-------- Source --------
What we did was just collect all the download tasks, which are essentially generators, and then yield on the resulting array. All these tasks will be executed by co in parallel and then the execution of our generator (spiderLinks) will be resumed when all the tasks finish running.

If you think we cheated by exploiting the feature of co that allows us to yield on an array, we can demonstrate how the same parallel flow can be achieved using a callback-based solution similar to what we have already used earlier in the chapter. Let's use this technique to rewrite the spiderLinks() once again:

function spiderLinks(currentUrl, body, nesting) {
  if(nesting === 0) {
    return nextTick();
  }
  
  //returns a thunk
  return function(callback) {
    var completed = 0, errored = false;
    var links = utilities.getPageLinks(currentUrl, body);
    if(links.length === 0) {
      return process.nextTick(callback);
    }
    
    function done(err, result) {
      if(err && !errored) {
        errored = true;
        callback(err);
      }
      if(++completed === links.length && !errored) {
        callback();
      }
    }
    
    for(var i = 0; i < links.length; i++) {
      co(spider(links[i], nesting - 1))(done);
    };
  }
}

To run the spider() function in parallel, which is a generator, we had to convert it into a thunk and then execute it. This was possible by wrapping it with the co(...) function, which essentially creates a thunk out of a generator. This way, we were able to invoke it in parallel and set the done() function as callback. Usually, all the libraries for generator-based control flow have a similar feature, so you can always transform a generator into a callback-based function if needed.
-------- Given records --------
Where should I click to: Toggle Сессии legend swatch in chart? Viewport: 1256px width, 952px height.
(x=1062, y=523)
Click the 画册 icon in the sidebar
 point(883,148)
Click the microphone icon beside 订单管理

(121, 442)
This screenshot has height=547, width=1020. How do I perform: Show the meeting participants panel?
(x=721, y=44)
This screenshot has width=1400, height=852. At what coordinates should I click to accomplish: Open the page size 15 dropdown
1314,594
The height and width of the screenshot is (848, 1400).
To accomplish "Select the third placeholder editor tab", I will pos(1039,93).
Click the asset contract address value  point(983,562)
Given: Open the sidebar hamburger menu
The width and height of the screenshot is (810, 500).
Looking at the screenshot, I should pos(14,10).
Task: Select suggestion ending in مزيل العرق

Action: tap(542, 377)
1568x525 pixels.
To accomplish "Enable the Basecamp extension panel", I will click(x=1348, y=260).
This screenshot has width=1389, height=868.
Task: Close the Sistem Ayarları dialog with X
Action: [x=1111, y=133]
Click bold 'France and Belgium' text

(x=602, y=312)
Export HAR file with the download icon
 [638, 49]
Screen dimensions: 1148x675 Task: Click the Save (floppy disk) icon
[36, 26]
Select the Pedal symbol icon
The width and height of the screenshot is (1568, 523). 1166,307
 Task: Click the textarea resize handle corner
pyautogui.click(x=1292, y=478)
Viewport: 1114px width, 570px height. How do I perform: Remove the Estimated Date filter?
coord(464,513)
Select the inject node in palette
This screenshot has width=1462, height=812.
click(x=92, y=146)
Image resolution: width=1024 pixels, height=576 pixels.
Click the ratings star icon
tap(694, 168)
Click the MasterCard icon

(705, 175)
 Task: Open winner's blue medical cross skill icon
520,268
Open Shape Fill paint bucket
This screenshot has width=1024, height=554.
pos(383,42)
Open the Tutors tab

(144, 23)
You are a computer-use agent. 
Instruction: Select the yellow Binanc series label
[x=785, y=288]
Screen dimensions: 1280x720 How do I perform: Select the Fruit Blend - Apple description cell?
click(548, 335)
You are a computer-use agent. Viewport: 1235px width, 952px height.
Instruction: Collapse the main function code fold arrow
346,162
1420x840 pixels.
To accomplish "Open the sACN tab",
--------
Exercise:
Continue the text about running spiderLinks in parallel with co from the point where it stops.

Task answer:
To start multiple download tasks in parallel, we just reused the callback-based pattern for parallel execution, which we defined earlier in the chapter. We should also notice that we transformed the spiderLinks() function to a thunk (it's not even a generator anymore.) This enabled us to have a callback function to invoke when all the parallel tasks are completed.

Note

Pattern (generator-to-thunk): converts a generator to a thunk in order to be able to run it in parallel or utilize it for taking advantage of other callback- or promises-based control flow algorithms.

Limited parallel execution

Now that we know how to move in case of nonsequential execution flows, it should be easy to plan the implementation of version 4 of our web spider application, the one imposing a limit on the number of concurrent download tasks. We have several options we can use to do that, some of them are as follows:

Use the callback-based version of the TaskQueue class we implemented previously in the chapter. We would need to just thunkify its functions and any generator we want to use as a task.
Use the promises-based version of the TaskQueue class, and just make sure that each generator we want to use as a task is converted into a function returning a promise.
Use async, and thunkify any helper we plan to use, in addition to converting any generator to a callback-based function that can be used by the library.
Use a library from the co ecosystem, specifically designed for this type of flow, such as, co-limiter (https://npmjs.org/package/co-limiter).
Implement a custom algorithm based on the producer-consumer pattern, the same that co-limiter uses internally.

For educational purposes, we are going to choose the last option, so we can dive into a pattern that is often associated with coroutines (but also threads and processes).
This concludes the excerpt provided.